High-speed spectral OCT for industrial quality control

The primary goal of the proposed project is the development of a fast scanner based on spectral-domain optical coherence tomography (SD-OCT), as a novel imaging and characterisation tool for industrial applications. Nowadays production industry faces increased challenges in delivering highest quality in short time at competitive prices. In order to satisfy these demands, quality control measures have to be introduced at every stage, from process development over the production process to the evaluation of the final product. Especially, as the dimensions or crucial features of products and parts become smaller reaching down to the micrometer range, the effort - and connected costs - to characterise and evaluate the product`s properties accordingly are increasing dramatically. Preferable, a non-destructive and contact-free inspection and evaluation method has to be found to avoid damage and contamination and to provide fast information with resolutions down to the micrometer range, being at the same time cost-effective and easy to use.
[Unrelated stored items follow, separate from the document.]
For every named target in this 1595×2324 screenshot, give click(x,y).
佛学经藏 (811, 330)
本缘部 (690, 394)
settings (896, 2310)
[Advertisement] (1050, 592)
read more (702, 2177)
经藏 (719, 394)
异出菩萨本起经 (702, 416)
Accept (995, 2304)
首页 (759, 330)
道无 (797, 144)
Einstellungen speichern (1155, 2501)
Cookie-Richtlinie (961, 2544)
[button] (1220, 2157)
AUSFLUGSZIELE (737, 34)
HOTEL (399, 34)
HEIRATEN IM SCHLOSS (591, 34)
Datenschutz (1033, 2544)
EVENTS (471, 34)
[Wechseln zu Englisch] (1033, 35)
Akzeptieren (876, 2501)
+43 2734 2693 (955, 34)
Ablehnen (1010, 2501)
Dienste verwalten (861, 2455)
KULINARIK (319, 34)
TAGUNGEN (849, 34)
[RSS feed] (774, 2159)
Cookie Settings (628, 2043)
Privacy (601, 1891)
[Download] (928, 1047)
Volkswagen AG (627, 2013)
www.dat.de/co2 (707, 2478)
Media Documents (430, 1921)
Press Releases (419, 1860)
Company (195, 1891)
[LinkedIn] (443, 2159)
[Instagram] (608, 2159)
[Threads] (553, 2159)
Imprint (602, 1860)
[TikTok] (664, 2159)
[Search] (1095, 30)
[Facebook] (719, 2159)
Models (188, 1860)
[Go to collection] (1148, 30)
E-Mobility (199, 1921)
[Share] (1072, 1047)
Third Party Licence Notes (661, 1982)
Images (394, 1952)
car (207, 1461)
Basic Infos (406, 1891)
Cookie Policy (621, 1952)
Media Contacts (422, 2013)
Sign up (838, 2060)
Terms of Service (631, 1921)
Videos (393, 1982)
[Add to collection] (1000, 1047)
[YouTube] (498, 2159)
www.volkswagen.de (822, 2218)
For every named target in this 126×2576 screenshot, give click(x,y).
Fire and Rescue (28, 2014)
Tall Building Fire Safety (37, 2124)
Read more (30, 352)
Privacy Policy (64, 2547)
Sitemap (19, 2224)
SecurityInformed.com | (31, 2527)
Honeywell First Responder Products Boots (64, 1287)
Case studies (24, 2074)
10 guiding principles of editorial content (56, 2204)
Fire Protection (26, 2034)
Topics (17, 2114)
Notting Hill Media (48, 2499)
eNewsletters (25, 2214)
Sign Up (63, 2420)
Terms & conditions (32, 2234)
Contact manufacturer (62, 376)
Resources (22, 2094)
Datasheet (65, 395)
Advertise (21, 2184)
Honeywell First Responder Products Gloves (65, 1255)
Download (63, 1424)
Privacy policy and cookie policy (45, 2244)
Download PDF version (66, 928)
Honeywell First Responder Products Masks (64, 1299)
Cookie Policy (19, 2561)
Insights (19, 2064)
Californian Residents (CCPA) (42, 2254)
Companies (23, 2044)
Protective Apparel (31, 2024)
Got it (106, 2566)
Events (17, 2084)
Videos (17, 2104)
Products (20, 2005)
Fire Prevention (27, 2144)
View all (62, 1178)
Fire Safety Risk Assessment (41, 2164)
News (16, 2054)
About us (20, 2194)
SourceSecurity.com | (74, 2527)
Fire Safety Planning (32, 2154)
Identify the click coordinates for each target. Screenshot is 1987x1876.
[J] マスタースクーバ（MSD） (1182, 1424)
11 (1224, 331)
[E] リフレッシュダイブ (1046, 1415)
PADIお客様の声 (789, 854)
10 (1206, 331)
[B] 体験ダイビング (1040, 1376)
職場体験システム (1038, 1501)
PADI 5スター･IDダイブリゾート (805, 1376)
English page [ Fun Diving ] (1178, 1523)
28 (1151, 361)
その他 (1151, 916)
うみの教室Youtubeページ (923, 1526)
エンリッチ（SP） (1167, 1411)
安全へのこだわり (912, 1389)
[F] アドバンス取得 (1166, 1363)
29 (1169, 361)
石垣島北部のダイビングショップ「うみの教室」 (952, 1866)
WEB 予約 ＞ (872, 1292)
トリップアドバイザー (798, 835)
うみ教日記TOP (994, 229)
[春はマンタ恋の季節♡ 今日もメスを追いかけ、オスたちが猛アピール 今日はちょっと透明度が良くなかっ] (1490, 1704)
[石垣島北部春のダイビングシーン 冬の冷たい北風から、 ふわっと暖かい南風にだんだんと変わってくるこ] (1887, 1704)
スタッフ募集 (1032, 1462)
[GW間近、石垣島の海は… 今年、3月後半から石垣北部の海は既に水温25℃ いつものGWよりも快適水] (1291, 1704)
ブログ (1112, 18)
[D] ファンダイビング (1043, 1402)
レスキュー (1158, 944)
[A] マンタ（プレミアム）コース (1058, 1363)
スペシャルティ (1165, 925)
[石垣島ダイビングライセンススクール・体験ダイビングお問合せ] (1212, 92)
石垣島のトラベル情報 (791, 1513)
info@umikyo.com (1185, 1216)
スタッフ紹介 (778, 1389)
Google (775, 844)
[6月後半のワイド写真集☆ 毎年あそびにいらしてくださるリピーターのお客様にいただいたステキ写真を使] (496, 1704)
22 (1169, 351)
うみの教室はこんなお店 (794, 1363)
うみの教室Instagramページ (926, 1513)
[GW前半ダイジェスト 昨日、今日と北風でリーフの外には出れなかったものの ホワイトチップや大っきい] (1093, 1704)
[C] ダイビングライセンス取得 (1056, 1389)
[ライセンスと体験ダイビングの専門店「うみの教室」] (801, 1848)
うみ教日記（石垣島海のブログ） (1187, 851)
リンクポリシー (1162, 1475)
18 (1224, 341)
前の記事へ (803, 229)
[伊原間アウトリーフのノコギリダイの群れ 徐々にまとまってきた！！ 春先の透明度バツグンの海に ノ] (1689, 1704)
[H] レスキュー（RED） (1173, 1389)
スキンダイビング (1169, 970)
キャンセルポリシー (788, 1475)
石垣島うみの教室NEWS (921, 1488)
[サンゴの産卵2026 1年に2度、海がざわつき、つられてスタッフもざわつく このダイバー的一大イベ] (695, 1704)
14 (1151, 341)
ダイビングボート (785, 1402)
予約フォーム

Optical Coherence Tomography (OCT) is a novel technology for high-resolution non-contact imaging of semitransparent structures, which has been originally developed for ophthalmology and is currently worldwide intensively pursued for medical diagnostics of diverse biological tissues (skin, internal organs,). Beside the conventional OCT set-up, there exist several instrumental modifications, with SD-OCT being one of the techniques, which exhibit promising potential for high speed and highly sensitive imaging. Surprisingly, applications of SD-OCT in material research, or even for industrial production are up to now not tackled at all, although the fast acquisition speed and the lack of movable parts would render SD-OCT highly advantageous as a monitoring and quality inspection tool in industrial production. Consequently, within this project, the existing knowledge on SD-OCT in the biomedical field will be transferred for the first time to applications in material characterisation and problems posed in industrial production, like the imaging of detrimental crystalline structures in injection moulded polymer parts or the detection of nickel-sulphide precipitates causing spontaneous breakage of glass panes.